RECORDS FOR THE TASK:
◇ ◇ ◇ ◇ ◇
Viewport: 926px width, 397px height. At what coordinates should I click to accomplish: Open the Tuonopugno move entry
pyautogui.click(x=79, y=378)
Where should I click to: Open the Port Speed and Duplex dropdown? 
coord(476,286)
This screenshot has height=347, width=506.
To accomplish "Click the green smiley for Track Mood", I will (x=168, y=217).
◇ ◇ ◇ ◇ ◇
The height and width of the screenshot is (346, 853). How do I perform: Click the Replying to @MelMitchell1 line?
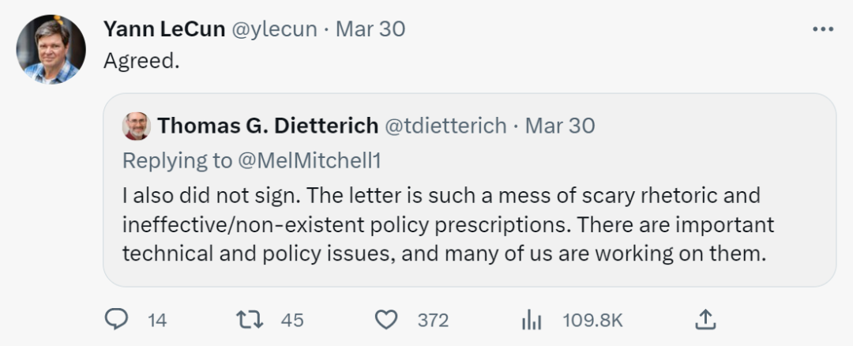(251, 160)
◇ ◇ ◇ ◇ ◇
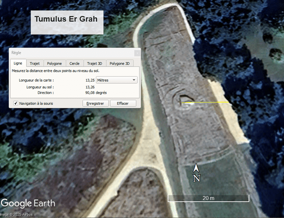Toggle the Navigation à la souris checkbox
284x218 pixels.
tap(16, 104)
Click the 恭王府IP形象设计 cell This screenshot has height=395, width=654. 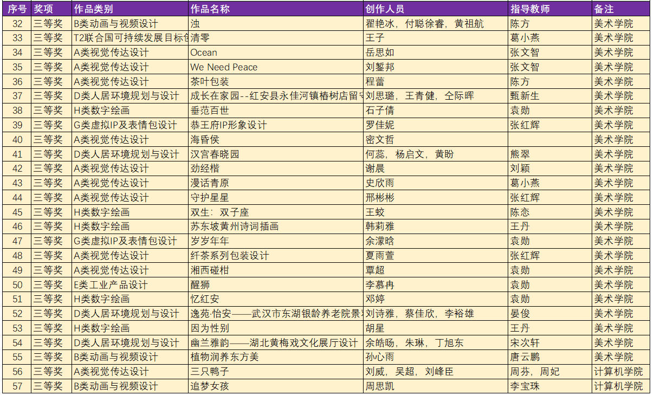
◇ ◇ ◇ ◇ ◇
TASK INSTRUCTIONS: From the records above, print only the lines between the one holding "Viewport: 926px width, 397px" and the one holding "This screenshot has height=347, width=506.", inclusive, exactly as they stand.

REPLY TO THE EXERCISE:
Viewport: 926px width, 397px height. At what coordinates should I click to accomplish: Open the Tuonopugno move entry
pyautogui.click(x=79, y=378)
Where should I click to: Open the Port Speed and Duplex dropdown? 
coord(476,286)
This screenshot has height=347, width=506.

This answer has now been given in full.